PROBLEM REQUIREMENTS: Each line of data below is to be returned exactly, leaving out any picture.

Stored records

= = =

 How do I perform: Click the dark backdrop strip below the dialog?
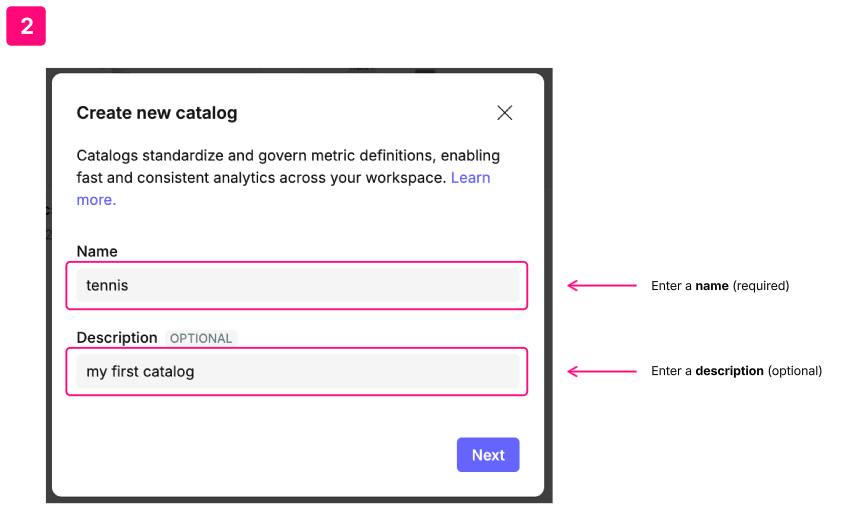point(300,499)
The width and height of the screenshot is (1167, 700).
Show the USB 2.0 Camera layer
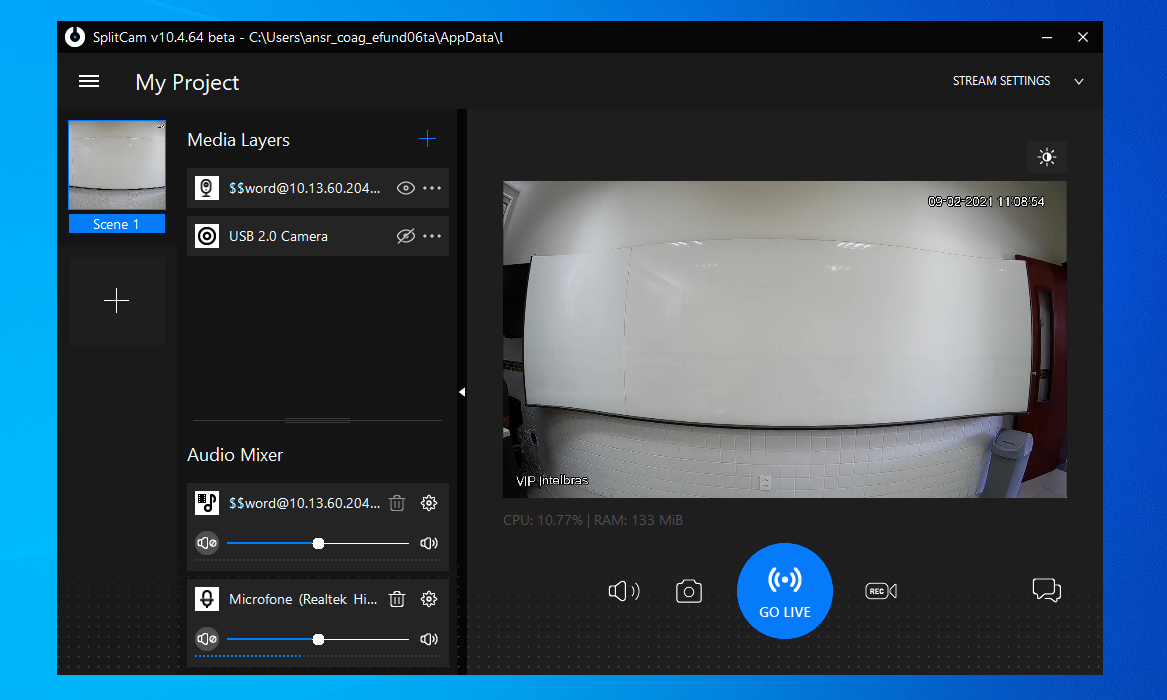click(x=405, y=236)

= = =

SOLUTION:
 How do I perform: Click the dark backdrop strip below the dialog?
point(300,499)
The width and height of the screenshot is (1167, 700).
Show the USB 2.0 Camera layer
click(x=405, y=236)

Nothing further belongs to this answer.